Punkte täten Hülkenberg und dem Renault-Team freilich gut, nach dem Nuller von Malaysia. „Das war ein schwieriges Wochenende und wir hatten an allen drei Tagen unsere Probleme“, blickt der Emmericher nochmal zurück. „Wir haben weder Balance noch Grip gefunden. Nur das Qualifying war gut. Dann war die erste Runde im Rennen schlecht. Dadurch sind wir ins Hintertreffen geraten, wovon wir uns nicht mehr erholen konnten. Alles in allem war es ein frustrierendes Wochenende. Aber wir werden das analysieren und es in Japan auf ein Neues versuchen.“

Auch wenn auf den ersten Blick der Wechsel von Force India zu Renault wie ein Rückschritt wirkt, hört Hülkenberg nicht auf zu betonen, dass der Schritt sich langfristig auszahlen wird. „Mit dem Sprung von einem Privatteam zu einem Hersteller wie Renault habe ich schon Erwartungen verknüpft: mehr Investitionen, eine Strategie und auch hohe Ansprüche des Teams an mich. Ein Hersteller ist früher oder später zum Erfolg verdammt. Wir haben noch einen langen Weg vor uns, aber es geht gut voran. Für das nächste Jahr müssen wir versuchen, die Abstände zu den Top-Teams zu halbieren. Die Erfolge werden kommen“, sagt Hülkenberg in einem Interview mit der FAZ.

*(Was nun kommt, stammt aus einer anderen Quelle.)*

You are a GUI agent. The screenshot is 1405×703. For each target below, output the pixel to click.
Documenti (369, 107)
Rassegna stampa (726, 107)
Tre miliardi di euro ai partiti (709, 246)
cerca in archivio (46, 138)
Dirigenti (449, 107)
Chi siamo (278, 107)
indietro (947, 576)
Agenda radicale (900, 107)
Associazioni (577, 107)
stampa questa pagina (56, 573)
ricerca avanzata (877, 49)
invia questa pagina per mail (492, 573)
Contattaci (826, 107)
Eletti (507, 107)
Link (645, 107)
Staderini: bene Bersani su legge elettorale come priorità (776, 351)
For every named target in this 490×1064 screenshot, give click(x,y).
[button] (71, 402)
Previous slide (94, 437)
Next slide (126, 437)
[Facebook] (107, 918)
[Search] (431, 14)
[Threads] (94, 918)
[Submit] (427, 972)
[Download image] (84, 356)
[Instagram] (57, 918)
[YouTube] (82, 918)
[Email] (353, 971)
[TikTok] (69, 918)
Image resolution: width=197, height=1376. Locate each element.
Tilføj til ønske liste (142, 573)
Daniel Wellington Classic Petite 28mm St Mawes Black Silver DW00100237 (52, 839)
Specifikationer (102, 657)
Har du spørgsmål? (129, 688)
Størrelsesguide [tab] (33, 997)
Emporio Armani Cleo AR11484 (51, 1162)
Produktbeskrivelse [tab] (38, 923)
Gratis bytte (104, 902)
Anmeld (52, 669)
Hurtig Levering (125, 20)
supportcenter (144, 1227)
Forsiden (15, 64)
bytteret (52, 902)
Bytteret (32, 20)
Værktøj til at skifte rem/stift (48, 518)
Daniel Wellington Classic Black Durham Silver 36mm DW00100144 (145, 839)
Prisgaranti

Während er an den Erfolg mit Renault glaubt, gibt es dennoch eine Sache, die ihm an der kommenden Saison nicht gefällt: die Einführung des Sicherheitsbügels Halo an den Boliden. „Die Welt will, dass alles sicherer wird. Dafür habe ich Verständnis. Aber ich meine, dass wir in der Formel 1 keinen zusätzlichen Kopfschutz für ein Unfallszenario brauchen, dessen Wahrscheinlichkeit bei eins zu einer Million steht. Unsere Autos sind extrem sicher und werden Jahr für Jahr durch verschärfte Crashtests noch sicherer. Mit dem Halo vor dem Cockpit erwecken wir den Eindruck, bei uns sei man vor allem sicher. Das ist ohnehin eine Illusion. Der Motorsport lebt auch davon, dass er gefährlich ist. Und er sollte es zu einem gewissen Maß auch sein, denn das ist Teil der Attraktion“, so der Emmericher.